Sei que o caro José Ribeiro, com a verticalidade e coerência que o caracteriza e com a experiência que tem demonstrado concordará comigo que exactamente pelo facto de o JA ser um órgão público deve fazer o seu melhor para levar a Informação a todos os cidadãos, incluindo aqueles que não votaram no partido actualmente no Governo. Porque apesar deste facto, eles também contribuem para o seu sucesso com os seus impostos e isso dá-lhes o direito de sentirem-se incluídos no processo de “gatekeeping”.

 


E parece-me que o argumento da falta de matérias noticiosas é constantemente desmentida pelos líderes da oposição e da chamada sociedade civil “independente”, pelo que talvez um esforço no alcance destas fontes redundasse na melhoria do vosso já excelente trabalho. A situação como está cria suspeições, vicia o jogo democrático porque dá a impressão de querer-se manipular a Informação – um sacrilégio em todas as escolas modernas de jornalismo, a não ser que justificadas pelo interesse público, o que nesse caso peca pelo inverso.

 


As recentes declarações do líder da UNITA, acrescidas às de outros líderes da oposição – as conferências de imprensa desse partido poderiam por exemplo ser melhor cobertas para que as suas mensagens fossem melhor percebidas – assim como as queixas de variados sectores da nossa sociedade, por recorrentes acabam por manchar o nosso jornalismo.

 

Com essa mania de sentir-me um apaixonado por essas coisas da comunicação social – curvo-me entretanto ao facto que em Angola como em África a idade e a experiência são um posto que todos devem respeitar, ao que no caso do caro Director junto uma consideração pessoal muito especial – tomo a iniciativa de escrever estas linhas com pedido de publicação, na esperança suscite uma reflexão já necessária sobre estas coisas. No caso do JA para um jornalismo não apenas de qualidade e referência técnica, mas também isento, plural e construído na ética que sustenta a beleza de fazer jornalismo. Apesar de tudo. Apesar de todos.

 

Termino expressando a minha esperança que não se melindrem comigo e publiquem estas linhas. Claro, como todos os motes para reflexão só valem por isso mesmo. Motes de reflexão e pouco mais...

 

* Celso Malavoloneke, Comunicólogo, Coordenador Adjunto da Licenciatura de Comunicação Social e Relações Internacionais da Universidade Privada de Angola – UPRA

 


José Ribeiro responde a Celso Malavoloneke

 

ImageA sua carta foi recebida no nosso correio electrónico com a classificação “indesejada”. Vá-se lá saber porquê, o sistema, neste caso o tecnológico, prega-nos também destas partidas. Recusamo-nos, no entanto, a ceder aos ditames da tecnologia e publicamos a carta que cordialmente nos escreveu, em tom muito diferente dos “mimos”, muitos dos quais injustos e até ofensivos, com que nos tem brindado no Semanário Angolense. A reflexão serena e madura é incompatível com o insulto.

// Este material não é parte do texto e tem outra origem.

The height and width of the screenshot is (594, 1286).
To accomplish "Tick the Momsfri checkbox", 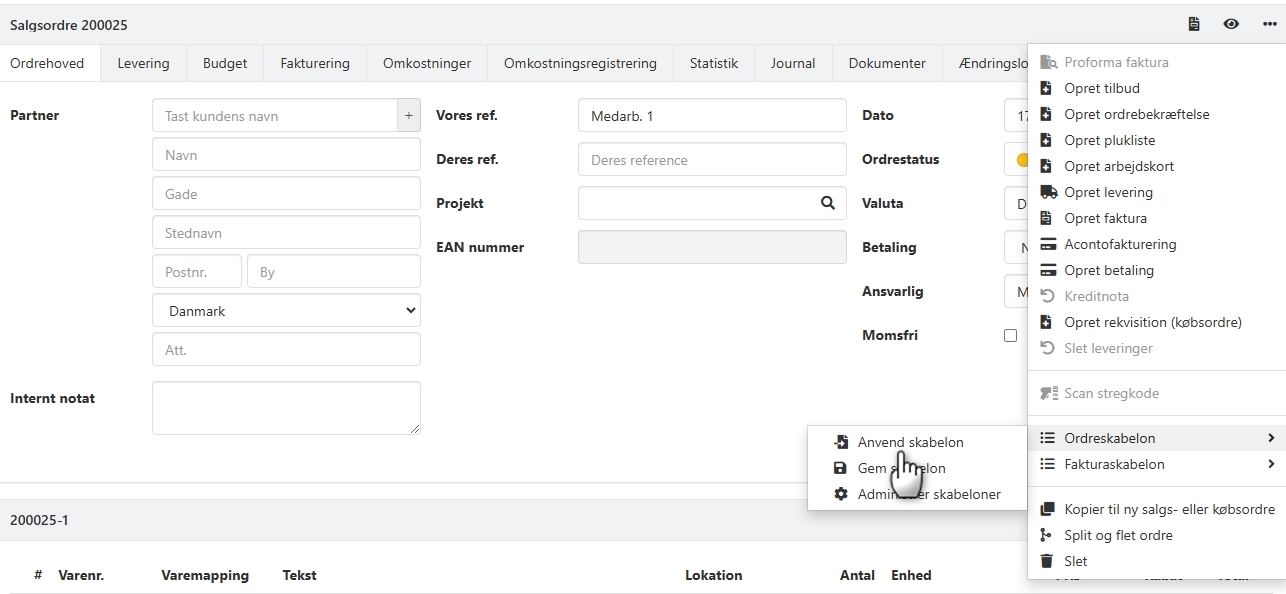I will (1010, 336).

No fundo o que está em causa na sua carta é saber se devemos dar crédito a mais uma posição manipuladora da UNITA contra o Jornal de Angola. Essa posição foi manifestada, uma vez mais, nos últimos dias. Se antes Samakuva se queixava do Jornal de Angola não cobrir as suas actividades, hoje exige do jornal uma “melhor cobertura” das suas conferências de imprensa. Muita coisa mudou em Angola e na imprensa angolana, a única que parece não mudar é a UNITA.


Como bem diz o senhor, o líder desse partido pretende manchar, sem qualquer legitimidade, o jornalismo feito pelo 0, que se tem vindo a afirmar, com muito esforço, como um jornalismo abrangente, responsável e influente. E isso não agrada à UNITA e aos políticos desonestos. Se os padrões de jornalismo do líder da UNITA são o “Terra Angolana” e a “Rádio Despertar”, estamos mesmo a ver para onde Isaías Samakuva gostaria de conduzir-nos.

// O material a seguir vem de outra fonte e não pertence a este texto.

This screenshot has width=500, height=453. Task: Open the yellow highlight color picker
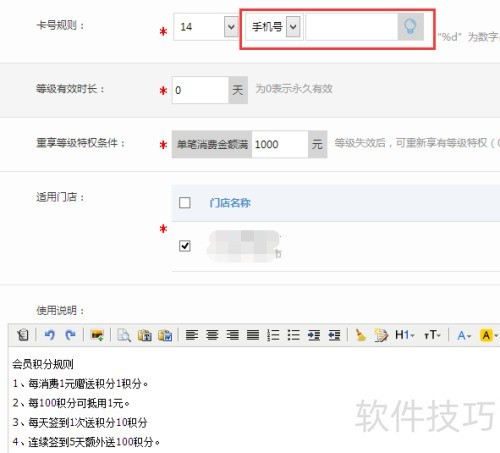(489, 335)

Uma das práticas que norteiam o jornalismo feito pelo Jornal de Angola é a prática do exemplo e da ética. Gostaríamos de ver os profissionais de outras esferas, incluindo políticos e académicos, fazer o mesmo. O Estatuto Editorial do Jornal de Angola assenta em princípios e técnicas do bom jornalismo, universal, imparcial e objectivo que o senhor, como comunicólogo e coordenador da licenciatura de Comunicação Social da Universidade UPRA, deve conhecer muito bem.

 

Se procurasse investigar os factos que estão aí ao alcance de todos, melhor do que ninguém perceberia que os ataques que a UNITA faz ao Jornal de Angola nada têm a ver com a auto-censura dos jornalistas ou a má qualidade do jornalismo ou ainda o “gatekeeping”, mas com a tentativa de aproveitamento político de um partido que sempre teve da imprensa nacional e internacional uma noção “instrumentalista” e “lobbista”, o mesmo que gostaria de fazer com o Jornal de Angola. É disso apenas que se trata.


Somos suficientemente humildes para sermos os primeiros críticos do nosso trabalho. Temos procurado corrigir o que está mal e fazer o melhor que podemos, mas não aceitamos pressões políticas ilegítimas como as que a UNITA tem vindo a fazer sobre o Jornal de Angola.

 

Quanto à qualidade e referências técnicas a que se refere, deve saber, com certeza, que alguns dos 50 (cinquenta!) Licenciados que a UPRA acaba de “lançar no mercado” vieram ao Jornal de Angola oferecer a sua colaboração. Deve saber também que o Jornal de Angola teve de recorrer a um profissional de jornalismo de longa data, apenas para ensinar a esses jovens licenciados o que há de mais básico no jornalismo, tão fraca é a sua formação. É uma tarefa que nos dá muito prazer, formar licenciados que saem das Universidades, mas creia que ajudaria imenso à qualidade do Jornal se os licenciados nos chegassem melhor preparados. Como vê, o problema está, fundamentalmente, no “newsmaking”.

 

Finalmente, a ideia de que os órgãos do Estado devem fazer jornalismo equilibrado e os órgãos privados mau jornalismo é uma ideia perigosa. Não é segredo para ninguém que muitos órgãos privados também recebem fundos públicos. A UNITA, por exemplo, recebe fundos públicos e nem por isso se esforça por oferecer um serviço de qualidade. Antes pelo contrário.